## [THE PROBLEM]
Every line of the material that follows must be printed again exactly.

*****

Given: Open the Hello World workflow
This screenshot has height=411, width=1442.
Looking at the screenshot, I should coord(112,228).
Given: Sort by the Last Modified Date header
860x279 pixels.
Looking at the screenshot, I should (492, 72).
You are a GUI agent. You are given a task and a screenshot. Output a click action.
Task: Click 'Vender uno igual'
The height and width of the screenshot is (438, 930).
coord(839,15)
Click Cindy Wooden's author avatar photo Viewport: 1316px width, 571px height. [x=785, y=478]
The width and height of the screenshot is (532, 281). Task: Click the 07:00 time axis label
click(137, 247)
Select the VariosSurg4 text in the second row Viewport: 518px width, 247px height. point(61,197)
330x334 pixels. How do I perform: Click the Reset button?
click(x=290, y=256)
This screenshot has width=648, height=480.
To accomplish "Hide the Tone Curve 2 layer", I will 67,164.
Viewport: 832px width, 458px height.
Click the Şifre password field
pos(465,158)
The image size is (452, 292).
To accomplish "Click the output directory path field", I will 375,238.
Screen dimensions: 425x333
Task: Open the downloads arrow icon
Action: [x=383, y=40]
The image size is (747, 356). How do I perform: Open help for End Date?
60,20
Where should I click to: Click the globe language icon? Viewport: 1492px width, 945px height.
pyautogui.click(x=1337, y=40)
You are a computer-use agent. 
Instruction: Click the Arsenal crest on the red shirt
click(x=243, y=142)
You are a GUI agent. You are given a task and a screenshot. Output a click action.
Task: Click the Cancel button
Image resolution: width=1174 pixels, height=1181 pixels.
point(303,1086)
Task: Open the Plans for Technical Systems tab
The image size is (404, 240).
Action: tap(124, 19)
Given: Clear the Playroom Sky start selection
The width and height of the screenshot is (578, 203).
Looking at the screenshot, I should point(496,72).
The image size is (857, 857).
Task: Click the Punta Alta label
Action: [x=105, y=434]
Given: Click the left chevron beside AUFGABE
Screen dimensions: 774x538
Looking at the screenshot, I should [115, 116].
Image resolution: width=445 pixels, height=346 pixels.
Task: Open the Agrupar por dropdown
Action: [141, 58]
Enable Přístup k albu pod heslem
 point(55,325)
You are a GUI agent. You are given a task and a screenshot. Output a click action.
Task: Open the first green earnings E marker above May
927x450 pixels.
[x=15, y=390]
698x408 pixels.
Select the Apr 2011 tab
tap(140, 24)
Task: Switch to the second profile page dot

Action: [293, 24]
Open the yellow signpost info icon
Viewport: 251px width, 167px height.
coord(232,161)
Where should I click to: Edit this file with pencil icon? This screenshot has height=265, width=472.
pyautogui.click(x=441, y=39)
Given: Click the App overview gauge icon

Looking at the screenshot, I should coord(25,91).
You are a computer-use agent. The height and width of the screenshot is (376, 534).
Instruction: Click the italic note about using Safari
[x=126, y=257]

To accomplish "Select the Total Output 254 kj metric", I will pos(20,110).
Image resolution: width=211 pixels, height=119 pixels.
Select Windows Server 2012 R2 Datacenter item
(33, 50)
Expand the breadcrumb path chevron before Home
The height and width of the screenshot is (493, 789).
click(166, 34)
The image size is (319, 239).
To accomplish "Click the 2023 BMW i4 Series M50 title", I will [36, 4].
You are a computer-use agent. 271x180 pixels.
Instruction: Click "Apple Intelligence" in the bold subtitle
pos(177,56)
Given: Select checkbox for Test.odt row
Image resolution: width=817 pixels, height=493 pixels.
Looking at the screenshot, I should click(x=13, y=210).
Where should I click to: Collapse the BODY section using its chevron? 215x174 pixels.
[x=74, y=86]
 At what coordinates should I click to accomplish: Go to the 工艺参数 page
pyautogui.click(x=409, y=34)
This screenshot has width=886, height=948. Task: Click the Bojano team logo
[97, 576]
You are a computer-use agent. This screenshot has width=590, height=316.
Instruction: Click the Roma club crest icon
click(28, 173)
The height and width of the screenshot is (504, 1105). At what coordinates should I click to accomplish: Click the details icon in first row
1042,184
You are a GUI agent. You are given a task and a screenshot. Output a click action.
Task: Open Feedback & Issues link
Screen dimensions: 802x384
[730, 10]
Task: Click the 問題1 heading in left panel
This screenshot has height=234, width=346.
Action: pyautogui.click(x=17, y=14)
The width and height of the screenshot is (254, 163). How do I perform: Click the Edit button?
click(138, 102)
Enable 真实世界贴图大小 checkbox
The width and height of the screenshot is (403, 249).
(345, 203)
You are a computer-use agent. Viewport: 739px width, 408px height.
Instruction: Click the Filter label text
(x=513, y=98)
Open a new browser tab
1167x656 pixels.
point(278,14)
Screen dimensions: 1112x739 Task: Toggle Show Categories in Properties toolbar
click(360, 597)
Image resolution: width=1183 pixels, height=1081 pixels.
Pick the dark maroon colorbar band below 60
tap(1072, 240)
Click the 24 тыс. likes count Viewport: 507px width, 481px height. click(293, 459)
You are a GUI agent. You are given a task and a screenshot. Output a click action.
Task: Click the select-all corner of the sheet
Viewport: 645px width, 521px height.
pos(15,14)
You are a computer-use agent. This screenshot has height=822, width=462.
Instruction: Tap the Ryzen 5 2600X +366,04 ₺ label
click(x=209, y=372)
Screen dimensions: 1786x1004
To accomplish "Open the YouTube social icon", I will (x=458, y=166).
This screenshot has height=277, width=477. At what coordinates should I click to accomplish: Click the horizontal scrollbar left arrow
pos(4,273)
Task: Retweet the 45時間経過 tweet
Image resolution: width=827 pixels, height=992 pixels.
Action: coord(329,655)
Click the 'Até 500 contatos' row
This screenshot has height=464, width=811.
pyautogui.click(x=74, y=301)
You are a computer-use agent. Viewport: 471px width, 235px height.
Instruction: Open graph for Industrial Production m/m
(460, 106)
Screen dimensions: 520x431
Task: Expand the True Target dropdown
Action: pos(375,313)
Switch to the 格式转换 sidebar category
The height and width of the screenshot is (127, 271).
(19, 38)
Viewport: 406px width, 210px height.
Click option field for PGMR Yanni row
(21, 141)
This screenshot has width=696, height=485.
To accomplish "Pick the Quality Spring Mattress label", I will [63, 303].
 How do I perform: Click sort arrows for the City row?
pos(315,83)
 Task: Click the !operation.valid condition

*****

## [EXPECTED ANSWER]
Given: Open the Hello World workflow
This screenshot has height=411, width=1442.
Looking at the screenshot, I should coord(112,228).
Given: Sort by the Last Modified Date header
860x279 pixels.
Looking at the screenshot, I should (492, 72).
You are a GUI agent. You are given a task and a screenshot. Output a click action.
Task: Click 'Vender uno igual'
The height and width of the screenshot is (438, 930).
coord(839,15)
Click Cindy Wooden's author avatar photo Viewport: 1316px width, 571px height. [x=785, y=478]
The width and height of the screenshot is (532, 281). Task: Click the 07:00 time axis label
click(137, 247)
Select the VariosSurg4 text in the second row Viewport: 518px width, 247px height. point(61,197)
330x334 pixels. How do I perform: Click the Reset button?
click(x=290, y=256)
This screenshot has width=648, height=480.
To accomplish "Hide the Tone Curve 2 layer", I will 67,164.
Viewport: 832px width, 458px height.
Click the Şifre password field
pos(465,158)
The image size is (452, 292).
To accomplish "Click the output directory path field", I will 375,238.
Screen dimensions: 425x333
Task: Open the downloads arrow icon
Action: [x=383, y=40]
The image size is (747, 356). How do I perform: Open help for End Date?
60,20
Where should I click to: Click the globe language icon? Viewport: 1492px width, 945px height.
pyautogui.click(x=1337, y=40)
You are a computer-use agent. 
Instruction: Click the Arsenal crest on the red shirt
click(x=243, y=142)
You are a GUI agent. You are given a task and a screenshot. Output a click action.
Task: Click the Cancel button
Image resolution: width=1174 pixels, height=1181 pixels.
point(303,1086)
Task: Open the Plans for Technical Systems tab
The image size is (404, 240).
Action: tap(124, 19)
Given: Clear the Playroom Sky start selection
The width and height of the screenshot is (578, 203).
Looking at the screenshot, I should point(496,72).
The image size is (857, 857).
Task: Click the Punta Alta label
Action: [x=105, y=434]
Given: Click the left chevron beside AUFGABE
Screen dimensions: 774x538
Looking at the screenshot, I should [115, 116].
Image resolution: width=445 pixels, height=346 pixels.
Task: Open the Agrupar por dropdown
Action: [141, 58]
Enable Přístup k albu pod heslem
 point(55,325)
You are a GUI agent. You are given a task and a screenshot. Output a click action.
Task: Open the first green earnings E marker above May
927x450 pixels.
[x=15, y=390]
698x408 pixels.
Select the Apr 2011 tab
tap(140, 24)
Task: Switch to the second profile page dot

Action: [293, 24]
Open the yellow signpost info icon
Viewport: 251px width, 167px height.
coord(232,161)
Where should I click to: Edit this file with pencil icon? This screenshot has height=265, width=472.
pyautogui.click(x=441, y=39)
Given: Click the App overview gauge icon

Looking at the screenshot, I should coord(25,91).
You are a computer-use agent. The height and width of the screenshot is (376, 534).
Instruction: Click the italic note about using Safari
[x=126, y=257]

To accomplish "Select the Total Output 254 kj metric", I will pos(20,110).
Image resolution: width=211 pixels, height=119 pixels.
Select Windows Server 2012 R2 Datacenter item
(33, 50)
Expand the breadcrumb path chevron before Home
The height and width of the screenshot is (493, 789).
click(166, 34)
The image size is (319, 239).
To accomplish "Click the 2023 BMW i4 Series M50 title", I will [36, 4].
You are a computer-use agent. 271x180 pixels.
Instruction: Click "Apple Intelligence" in the bold subtitle
pos(177,56)
Given: Select checkbox for Test.odt row
Image resolution: width=817 pixels, height=493 pixels.
Looking at the screenshot, I should click(x=13, y=210).
Where should I click to: Collapse the BODY section using its chevron? 215x174 pixels.
[x=74, y=86]
 At what coordinates should I click to accomplish: Go to the 工艺参数 page
pyautogui.click(x=409, y=34)
This screenshot has width=886, height=948. Task: Click the Bojano team logo
[97, 576]
You are a computer-use agent. This screenshot has width=590, height=316.
Instruction: Click the Roma club crest icon
click(28, 173)
The height and width of the screenshot is (504, 1105). At what coordinates should I click to accomplish: Click the details icon in first row
1042,184
You are a GUI agent. You are given a task and a screenshot. Output a click action.
Task: Open Feedback & Issues link
Screen dimensions: 802x384
[730, 10]
Task: Click the 問題1 heading in left panel
This screenshot has height=234, width=346.
Action: pyautogui.click(x=17, y=14)
The width and height of the screenshot is (254, 163). How do I perform: Click the Edit button?
click(138, 102)
Enable 真实世界贴图大小 checkbox
The width and height of the screenshot is (403, 249).
(345, 203)
You are a computer-use agent. Viewport: 739px width, 408px height.
Instruction: Click the Filter label text
(x=513, y=98)
Open a new browser tab
1167x656 pixels.
point(278,14)
Screen dimensions: 1112x739 Task: Toggle Show Categories in Properties toolbar
click(360, 597)
Image resolution: width=1183 pixels, height=1081 pixels.
Pick the dark maroon colorbar band below 60
tap(1072, 240)
Click the 24 тыс. likes count Viewport: 507px width, 481px height. click(293, 459)
You are a GUI agent. You are given a task and a screenshot. Output a click action.
Task: Click the select-all corner of the sheet
Viewport: 645px width, 521px height.
pos(15,14)
You are a computer-use agent. This screenshot has height=822, width=462.
Instruction: Tap the Ryzen 5 2600X +366,04 ₺ label
click(x=209, y=372)
Screen dimensions: 1786x1004
To accomplish "Open the YouTube social icon", I will (x=458, y=166).
This screenshot has height=277, width=477. At what coordinates should I click to accomplish: Click the horizontal scrollbar left arrow
pos(4,273)
Task: Retweet the 45時間経過 tweet
Image resolution: width=827 pixels, height=992 pixels.
Action: coord(329,655)
Click the 'Até 500 contatos' row
This screenshot has height=464, width=811.
pyautogui.click(x=74, y=301)
You are a computer-use agent. Viewport: 471px width, 235px height.
Instruction: Open graph for Industrial Production m/m
(460, 106)
Screen dimensions: 520x431
Task: Expand the True Target dropdown
Action: pos(375,313)
Switch to the 格式转换 sidebar category
The height and width of the screenshot is (127, 271).
(19, 38)
Viewport: 406px width, 210px height.
Click option field for PGMR Yanni row
(21, 141)
This screenshot has width=696, height=485.
To accomplish "Pick the Quality Spring Mattress label", I will [63, 303].
 How do I perform: Click sort arrows for the City row?
pos(315,83)
 Task: Click the !operation.valid condition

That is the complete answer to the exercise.